● Gegebene Anweisung A:
Beantworte anhand des Interviews über die innere Uhr die folgenden Fragen.
(i) Welches Sprichwort zitiert der Fragesteller zu Beginn?
(ii) Warum ist man in manchen Berufen laut der Antwort erfolgreicher, je früher man anfängt?
(iii) Um wie viel Uhr kommt laut dem Text der eine Mensch erst in die Gänge, während der andere schon um vier Uhr morgens fit ist?
● Gegebene Anweisung B:
Aktualisiere im Interview über die innere Uhr alles von „Apropos innere Uhr: Die“ bis hinunter zu „in die Gänge.“, indem du „Kollegen“ durch „Kunden“ ersetzt, und gib diesen Abschnitt vollständig wieder.
● Gegebene Anweisung C:
Führe das Interview über die innere Uhr dort weiter, wo es aufhört.

● Zu lesender Text:
+++
Herr Professor Roenneberg, es heißt: „Der frühe Vogel fängt den Wurm“ – lässt sich die unterstellte Leistungsfähigkeit am frühen Morgen eigentlich wissenschaftlich belegen?
Je früher man anfängt, desto erfolgreicher ist man – wenigstens in manchen Berufen. Das hat aber nichts mit unserer inneren Uhr zu tun, sondern mit der Tatsache, dass man schon viel geschafft hat, bevor alle anderen überhaupt loslegen.

Apropos innere Uhr: Die Zeiten persönlicher Leistungsfähigkeit scheinen ja sehr unterschiedlich zu sein.
Ja. Es kommt zum einen auf die jeweilige Aufgabe an, also ob es um Rechnen, Hantelnstemmen oder etwa darum geht, mit Kollegen zu kommunizieren. Dafür gibt es unterschiedliche Hochs am Tag. Zum anderen tickt die innere Uhr eines jeden sehr individuell: Während der eine schon um vier Uhr morgens fit ist, um Sport zu treiben, kommt der andere erst um 15 Uhr in die Gänge.
+++
[Eine Folge von Datensätzen]
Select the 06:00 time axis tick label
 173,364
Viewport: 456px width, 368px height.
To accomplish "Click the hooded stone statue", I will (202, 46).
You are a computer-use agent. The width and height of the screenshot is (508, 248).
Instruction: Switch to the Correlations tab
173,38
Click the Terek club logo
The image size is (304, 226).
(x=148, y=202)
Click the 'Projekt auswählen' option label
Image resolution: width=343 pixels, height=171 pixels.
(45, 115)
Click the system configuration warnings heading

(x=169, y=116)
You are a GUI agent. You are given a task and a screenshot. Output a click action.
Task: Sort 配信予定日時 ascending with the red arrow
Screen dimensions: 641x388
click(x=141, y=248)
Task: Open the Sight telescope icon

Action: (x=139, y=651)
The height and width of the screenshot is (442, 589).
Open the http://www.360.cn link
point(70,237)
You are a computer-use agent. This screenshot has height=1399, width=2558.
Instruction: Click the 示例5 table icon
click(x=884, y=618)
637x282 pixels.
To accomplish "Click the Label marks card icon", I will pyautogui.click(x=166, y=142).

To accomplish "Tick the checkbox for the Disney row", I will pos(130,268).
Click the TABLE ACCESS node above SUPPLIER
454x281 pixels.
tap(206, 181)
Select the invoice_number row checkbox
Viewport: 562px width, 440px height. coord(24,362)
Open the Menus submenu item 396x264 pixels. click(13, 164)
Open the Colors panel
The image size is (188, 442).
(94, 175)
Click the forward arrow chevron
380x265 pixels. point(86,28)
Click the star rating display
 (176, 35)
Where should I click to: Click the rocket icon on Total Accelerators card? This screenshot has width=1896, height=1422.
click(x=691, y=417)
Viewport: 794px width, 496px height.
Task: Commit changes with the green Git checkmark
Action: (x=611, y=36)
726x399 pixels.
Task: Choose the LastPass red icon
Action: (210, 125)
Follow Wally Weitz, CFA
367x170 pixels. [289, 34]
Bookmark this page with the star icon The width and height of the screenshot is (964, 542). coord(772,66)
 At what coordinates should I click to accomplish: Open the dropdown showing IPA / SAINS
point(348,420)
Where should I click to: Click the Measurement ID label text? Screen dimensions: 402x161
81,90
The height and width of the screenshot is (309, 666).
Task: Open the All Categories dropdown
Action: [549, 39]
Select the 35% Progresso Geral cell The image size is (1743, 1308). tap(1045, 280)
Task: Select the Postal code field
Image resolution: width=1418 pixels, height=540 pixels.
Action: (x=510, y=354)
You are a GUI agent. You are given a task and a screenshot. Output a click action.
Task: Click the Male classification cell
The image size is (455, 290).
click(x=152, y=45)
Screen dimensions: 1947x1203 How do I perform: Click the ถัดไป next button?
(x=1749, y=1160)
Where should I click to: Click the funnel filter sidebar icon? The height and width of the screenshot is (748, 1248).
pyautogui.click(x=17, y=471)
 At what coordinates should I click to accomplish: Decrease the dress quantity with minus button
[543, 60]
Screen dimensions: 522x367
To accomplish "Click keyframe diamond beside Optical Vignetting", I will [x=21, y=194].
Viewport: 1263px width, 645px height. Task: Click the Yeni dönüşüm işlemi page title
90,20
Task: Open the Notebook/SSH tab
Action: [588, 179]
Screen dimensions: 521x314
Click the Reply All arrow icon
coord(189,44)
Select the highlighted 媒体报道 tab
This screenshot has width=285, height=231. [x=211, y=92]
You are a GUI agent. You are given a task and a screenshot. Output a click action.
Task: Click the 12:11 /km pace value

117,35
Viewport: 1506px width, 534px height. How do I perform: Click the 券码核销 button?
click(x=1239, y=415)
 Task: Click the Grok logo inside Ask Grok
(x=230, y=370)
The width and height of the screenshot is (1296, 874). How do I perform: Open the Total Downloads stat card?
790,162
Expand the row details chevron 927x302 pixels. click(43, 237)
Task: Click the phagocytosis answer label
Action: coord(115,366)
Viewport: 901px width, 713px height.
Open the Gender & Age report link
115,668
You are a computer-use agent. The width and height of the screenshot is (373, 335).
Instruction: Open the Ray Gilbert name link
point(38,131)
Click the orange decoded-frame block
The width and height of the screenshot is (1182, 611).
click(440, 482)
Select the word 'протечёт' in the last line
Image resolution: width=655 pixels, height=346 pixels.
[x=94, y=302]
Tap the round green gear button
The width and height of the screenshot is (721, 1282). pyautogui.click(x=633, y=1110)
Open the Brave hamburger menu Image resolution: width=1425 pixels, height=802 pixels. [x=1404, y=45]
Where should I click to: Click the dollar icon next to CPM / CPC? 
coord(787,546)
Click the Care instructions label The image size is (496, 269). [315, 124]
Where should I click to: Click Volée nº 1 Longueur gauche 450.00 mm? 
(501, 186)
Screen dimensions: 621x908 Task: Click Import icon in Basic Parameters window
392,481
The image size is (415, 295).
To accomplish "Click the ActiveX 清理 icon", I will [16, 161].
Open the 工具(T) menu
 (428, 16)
+++
● Endergebnis A:
(i) „Der frühe Vogel fängt den Wurm“
(ii) Weil man schon viel geschafft hat, bevor alle anderen überhaupt loslegen.
(iii) Um 15 Uhr.

● Endergebnis B:
Apropos innere Uhr: Die Zeiten persönlicher Leistungsfähigkeit scheinen ja sehr unterschiedlich zu sein.
Ja. Es kommt zum einen auf die jeweilige Aufgabe an, also ob es um Rechnen, Hantelnstemmen oder etwa darum geht, mit Kunden zu kommunizieren. Dafür gibt es unterschiedliche Hochs am Tag. Zum anderen tickt die innere Uhr eines jeden sehr individuell: Während der eine schon um vier Uhr morgens fit ist, um Sport zu treiben, kommt der andere erst um 15 Uhr in die Gänge.

● Endergebnis C:
Lässt sich denn gar nichts verallgemeinern?
Doch. Die Verteilung von Chronotypen in der Bevölkerung ähnelt der Verteilung der Körpergröße – sie entspricht einer Glockenkurve. Mit jeweils nur wenigen Zwergen und Riesen beziehungsweise Lerchen und Eulen an ihren Enden. Da die meisten Menschen irgendwo in der Mitte der Verteilung liegen, kann man für sie allgemeine Aussagen machen, wie zum Beispiel: An freien Tagen schlafen die meisten Menschen etwa von Mitternacht bis acht.

Das erscheint mir aber ziemlich spät. 
Ja. Die innere Uhr der meisten Menschen geht heutzutage nach. Da so die Innenzeit nicht mehr mit den Arbeitszeiten übereinstimmt, leidet die Mehrheit unter sozialem Jetlag.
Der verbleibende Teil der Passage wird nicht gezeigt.